I JUST GOT FARKING SPITTED PHELGM BY A BARBARIAN MALE ON THE BUS.
I WAS ALIGHTING FROM THE BUS AT MY REGULAR STOP WHEN THIS MAN BOARD THE BUS AND SAT NEAR THE BACKDOOR.
I HEARD A SPIT AS I WAS GETTING DOWN AND I COULD SENSE MY LIMB WET.
LOOK BACK AND TOOK A GLIMPSE OF A MAN SITTING DOWN AND THE STEPS TO CHECK IF IT WAS WET ALL NOT.
TOUCHED THE LIMBS AND SENSE THE WETNESS AND UNEASINESS I TOOK OUT A PIECE OF WET TISSUE TO CLEAN MY LIMBS AND HANDS.
THOUGHT OF RUNNING TO THE BUS STOP TO STOP AND CONFRONT THE MAN HOW COME HE SNEEZED ON ME. BUT I GAVE UP ON THE THOUGHTS AND WALKED HOME.
AS I WAS WALKING I COULD SENSE EDGE OF MY SKIRTS DAMP AND THE LEGS WERE FEELING DIFFERENT SO I USED MY HANDS TO GIVE IT A FEEL
TO MY FARKING HORROR WET STICKY PHELGM HE SPITTED OUT FROM HIS FARKING THROAT..
THIS IS SO FARKING UNHYGIENCE BARBARIC ACT, HIS MOTHER DID NOT GIVE BIRTH TO A SON BUT INSTEAD A SOW. HE IS FARKING UNEDUCATED THAT BUSES ARE NOT ALLOWED TO SPIT AND HE IS FARKING LUCKY I DID NOT DETECT IT AT TIME OTHERWISE I WOULD CONFRONT HIM AND PUT HIM TO TASK LIAO. I WOULD ASK THE BUS DRIVER TO DRIVE TO THE NEAREST POLICE NPP AT STREET 21 AND GET THE POLICE TO ENFORCE A PENALTY AND COMPENSATION ON ME. I HAVE WITNESS AND PROVE AND EVIDENT THAT HIS FARKING BACTERIA PACKED PHELGM IS STICKY WET ON MY SKIRT.
HE EVEN GAVE ME A LOOK WHEN I TURNED BACK, HE MUST HAD KNEW HE WAS IN TROUBLE. LUCKY HE ESCAPED IT ONLY!!

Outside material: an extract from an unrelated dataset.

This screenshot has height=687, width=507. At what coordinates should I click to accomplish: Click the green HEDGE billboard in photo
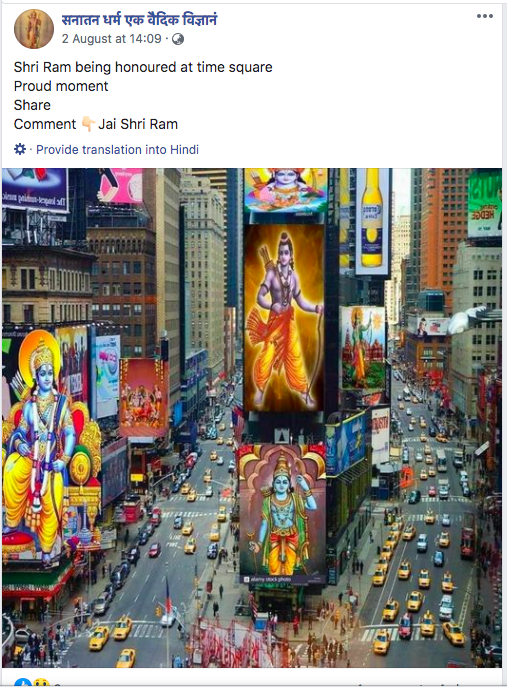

I AM CURSING YOU THAT U WOULD FALL TO DEATH WHEN U GET OFF THE BUS OR U GO DRINKING DEAD DRUNK AND U WALK AND TRIP TO DEATH NOW U BASTARD
I HAD TO FARKING USE MY HANDS TO WASH HIS STICKY WASTE OFF WHEN I CHANGED OUT. I AM CURSING U CHOKING ON UR OWN FARKING PHELGM NOW U BBBBBBBAAAAAAAAASSSSSSSSTTTTTTTTTTAAAAAAAAAAARRRRRRRR
RDDDDDDDDDDD!!!!!!!!!!!!!!
OKIE NUFF SAID. NEVER LET ME BUM INTO ANOTHER BARBARIAN THAT DOES THIS ACT IN THE PUBLIC AGAIN I AM SO GOING TO MAKE SURE U PAY FOR IT EVEN ITS NOT AT THE EXPENSE THAT I WAS AFFECTED!!
ROGER AND OUT I WANNA GO EASE MY UNLUCKY DAY WITH SOME HOT SOUP~
p/s: this is indeed the best farking christmas gift... TO U U BASTARD: MERRY XMAS AND A FARKING HAPPY NEW YR OKIE AND MAY U CHOKE ON UR OWN PHELGM WHEN U GO TO BED ON NEW YR'S EVE AND DIE IN UR SLEEP!!!! YOU BASTARD FOR THE LAST TIME!!!!